What are the Macronutrients in Everything But the Bagel Seasoning?

The macronutrient profile is primarily dominated by carbohydrates and fats from the seeds. Protein content is relatively low. Again, exact macronutrient ratios vary across brands and depend on the specific blend of ingredients. Look for nutritional information on the specific brand you are using for a more precise breakdown.

Does Everything But the Bagel Seasoning Contain Gluten?

Typically, no. The primary ingredients (seeds, garlic, onion, salt) are naturally gluten-free. However, always check the label to ensure the product hasn't been processed in a facility that also handles gluten-containing foods. This is crucial for individuals with celiac disease or gluten sensitivity.

Is Everything But the Bagel Seasoning Keto-Friendly?

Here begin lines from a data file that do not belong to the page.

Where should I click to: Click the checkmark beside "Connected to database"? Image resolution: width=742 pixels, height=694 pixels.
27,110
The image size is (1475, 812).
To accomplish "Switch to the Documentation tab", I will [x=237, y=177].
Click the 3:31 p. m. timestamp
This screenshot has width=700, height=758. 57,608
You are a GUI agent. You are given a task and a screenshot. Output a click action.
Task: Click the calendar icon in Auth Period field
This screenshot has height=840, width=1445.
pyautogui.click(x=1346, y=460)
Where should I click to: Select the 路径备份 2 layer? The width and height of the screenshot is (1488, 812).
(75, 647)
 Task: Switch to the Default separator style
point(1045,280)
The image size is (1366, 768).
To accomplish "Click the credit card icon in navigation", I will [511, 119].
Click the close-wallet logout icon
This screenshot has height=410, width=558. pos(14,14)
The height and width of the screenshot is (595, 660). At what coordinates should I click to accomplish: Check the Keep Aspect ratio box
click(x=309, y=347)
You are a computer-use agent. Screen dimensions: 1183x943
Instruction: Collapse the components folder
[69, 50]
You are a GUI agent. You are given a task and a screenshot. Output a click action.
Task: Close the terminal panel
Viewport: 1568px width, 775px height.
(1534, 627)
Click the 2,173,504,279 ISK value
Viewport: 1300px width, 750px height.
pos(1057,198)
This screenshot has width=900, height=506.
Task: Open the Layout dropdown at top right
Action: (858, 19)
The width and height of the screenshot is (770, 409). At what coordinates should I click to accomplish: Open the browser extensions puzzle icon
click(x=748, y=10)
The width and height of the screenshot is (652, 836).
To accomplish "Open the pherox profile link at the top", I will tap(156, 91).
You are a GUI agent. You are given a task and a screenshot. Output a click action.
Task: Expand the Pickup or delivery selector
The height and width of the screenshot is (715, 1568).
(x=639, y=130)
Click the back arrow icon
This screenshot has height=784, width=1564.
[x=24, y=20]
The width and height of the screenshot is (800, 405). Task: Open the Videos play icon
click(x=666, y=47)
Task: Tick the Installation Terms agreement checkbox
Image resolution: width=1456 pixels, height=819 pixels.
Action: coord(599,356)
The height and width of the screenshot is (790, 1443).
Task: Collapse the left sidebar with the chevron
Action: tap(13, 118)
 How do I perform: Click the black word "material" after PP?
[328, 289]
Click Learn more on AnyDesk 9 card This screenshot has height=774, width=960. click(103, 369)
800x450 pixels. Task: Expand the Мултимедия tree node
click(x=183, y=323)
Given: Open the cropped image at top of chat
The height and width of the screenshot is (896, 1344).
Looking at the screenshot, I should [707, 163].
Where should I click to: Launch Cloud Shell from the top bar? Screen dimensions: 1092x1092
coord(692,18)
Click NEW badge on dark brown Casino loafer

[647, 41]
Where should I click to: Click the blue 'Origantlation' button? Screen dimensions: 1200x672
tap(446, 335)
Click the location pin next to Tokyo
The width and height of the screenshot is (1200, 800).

Generally, yes. The low carbohydrate content makes it a suitable option for ketogenic diets. However, be mindful of your overall macro targets. While a small amount of seasoning won't significantly impact your keto macros, generous use could affect your daily carbohydrate intake.

The Bottom Line on Everything But the Bagel Seasoning Nutrition

Everything but the bagel seasoning adds a burst of flavor and texture to a wide variety of dishes. While it offers some nutritional advantages due to its seed and vegetable components, it's important to use it in moderation. Focus on the delicious taste it lends to your food, and don't rely on it as a primary source of nutrients. Remember to always check the nutritional information on the specific brand you’re using for the most accurate data.